La dernière partie, « L’héritage », analyse comment le temps passant, les anciens vieillissant, la mort se rapprochant, les pères cherchent à transmettre à leurs enfants et petits-enfants un peu de leur héritage algérien. Mais elle analyse  aussi comment les enfants et petits-enfants devenus adultes cherchent également à se saisir, à  s’approprier cet héritage algérien du père pour l’intégrer à l’histoire familiale. La parole se libère dans les familles et, en historienne, R. Branche replace ce mouvement de réappropriation de la mémoire algérienne  dans le contexte d’une société française qui à partir des années 80/90 accepte progressivement de regarder la guerre d’Algérie en face.
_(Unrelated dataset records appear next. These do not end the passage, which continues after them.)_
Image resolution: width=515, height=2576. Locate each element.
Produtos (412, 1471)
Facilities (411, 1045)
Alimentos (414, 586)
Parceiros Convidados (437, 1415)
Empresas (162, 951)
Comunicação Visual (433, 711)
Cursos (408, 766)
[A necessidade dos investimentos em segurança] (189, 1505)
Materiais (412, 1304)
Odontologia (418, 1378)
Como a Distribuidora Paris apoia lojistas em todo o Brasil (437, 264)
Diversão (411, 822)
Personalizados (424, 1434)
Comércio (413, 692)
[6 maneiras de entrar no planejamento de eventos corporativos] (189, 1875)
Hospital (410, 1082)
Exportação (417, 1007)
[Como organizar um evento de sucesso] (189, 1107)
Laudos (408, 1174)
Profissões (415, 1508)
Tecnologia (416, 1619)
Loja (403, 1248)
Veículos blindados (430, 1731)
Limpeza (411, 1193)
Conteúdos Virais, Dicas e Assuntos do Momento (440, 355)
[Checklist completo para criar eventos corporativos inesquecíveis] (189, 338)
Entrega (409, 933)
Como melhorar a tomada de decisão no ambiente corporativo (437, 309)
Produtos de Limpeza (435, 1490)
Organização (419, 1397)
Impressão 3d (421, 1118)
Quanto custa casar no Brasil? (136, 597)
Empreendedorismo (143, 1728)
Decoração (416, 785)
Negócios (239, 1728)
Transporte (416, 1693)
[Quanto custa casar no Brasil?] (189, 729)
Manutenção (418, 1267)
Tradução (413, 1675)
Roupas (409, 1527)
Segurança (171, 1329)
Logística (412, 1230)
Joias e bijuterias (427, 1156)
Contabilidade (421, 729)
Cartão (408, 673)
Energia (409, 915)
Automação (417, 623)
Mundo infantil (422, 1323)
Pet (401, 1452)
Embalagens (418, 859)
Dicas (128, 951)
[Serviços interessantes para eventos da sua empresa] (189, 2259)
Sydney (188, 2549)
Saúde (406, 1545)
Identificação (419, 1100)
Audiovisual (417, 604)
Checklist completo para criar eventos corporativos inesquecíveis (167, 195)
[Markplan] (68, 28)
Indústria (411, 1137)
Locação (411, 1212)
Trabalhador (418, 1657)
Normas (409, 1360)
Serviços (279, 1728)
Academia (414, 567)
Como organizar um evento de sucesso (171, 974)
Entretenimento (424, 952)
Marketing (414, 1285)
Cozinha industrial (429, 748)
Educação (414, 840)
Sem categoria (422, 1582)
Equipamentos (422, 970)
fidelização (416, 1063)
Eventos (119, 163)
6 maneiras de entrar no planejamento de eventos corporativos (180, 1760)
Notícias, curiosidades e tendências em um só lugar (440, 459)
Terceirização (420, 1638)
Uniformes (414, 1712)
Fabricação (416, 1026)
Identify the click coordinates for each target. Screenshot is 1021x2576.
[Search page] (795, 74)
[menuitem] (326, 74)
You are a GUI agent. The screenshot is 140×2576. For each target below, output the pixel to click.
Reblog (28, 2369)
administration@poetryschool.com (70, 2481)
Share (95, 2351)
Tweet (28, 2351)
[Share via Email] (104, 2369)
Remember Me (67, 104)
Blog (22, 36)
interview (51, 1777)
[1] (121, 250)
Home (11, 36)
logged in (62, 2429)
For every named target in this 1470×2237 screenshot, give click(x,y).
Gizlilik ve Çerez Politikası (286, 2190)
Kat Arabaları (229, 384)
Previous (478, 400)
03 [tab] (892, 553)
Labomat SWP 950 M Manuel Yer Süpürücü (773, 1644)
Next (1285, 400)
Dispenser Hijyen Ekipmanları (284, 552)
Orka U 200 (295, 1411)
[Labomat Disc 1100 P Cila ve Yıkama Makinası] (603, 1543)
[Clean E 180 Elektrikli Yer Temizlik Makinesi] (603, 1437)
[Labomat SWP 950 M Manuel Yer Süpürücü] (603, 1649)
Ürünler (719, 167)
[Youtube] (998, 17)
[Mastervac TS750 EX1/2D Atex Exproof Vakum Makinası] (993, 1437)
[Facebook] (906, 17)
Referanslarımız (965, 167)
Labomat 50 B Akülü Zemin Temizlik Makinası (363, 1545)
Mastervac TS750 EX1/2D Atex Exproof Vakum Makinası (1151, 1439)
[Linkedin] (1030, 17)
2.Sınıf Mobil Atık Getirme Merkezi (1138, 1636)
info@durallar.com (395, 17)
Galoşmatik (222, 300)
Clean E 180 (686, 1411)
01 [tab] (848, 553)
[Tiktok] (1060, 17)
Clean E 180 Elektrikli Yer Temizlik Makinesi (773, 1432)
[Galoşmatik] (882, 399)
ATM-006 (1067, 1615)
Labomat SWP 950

Car « quand le temps social et le temps familial convergent, alors l’inscription de chacun et de chacune dans un héritage spécifique peut se faire plus simplement. » (p. 468)

On l’aura compris, « Papa, qu’as-tu fait en Algérie ? » est un livre d’une très bonne historienne dont je recommande vivement  la lecture et ce, pour au moins trois raisons.  Au delà de la question de la mémoire de la guerre d’Algérie, le livre peut et doit être lu aussi  comme une analyse des évolutions de la société française des 80 dernières années.  Cette inscription de son sujet dans le cadre général de l’histoire de la France contemporaine est une grande réussite. Certains  lecteurs de ce livre pourront sans doute se reconnaître parce qu’ils sont eux-mêmes fils, filles ou petits-enfants d’un ancien combattant de la guerre d’Algérie. Les autres, ceux qui n’ont pas de proches ayant « fait l’Algérie » (ce qui est mon cas), y trouveront de quoi alimenter leur réflexion sur ces questions universelles et intimes que l’on se pose tous à un certain moment de sa vie : celle de la transmission au sein de sa propre famille.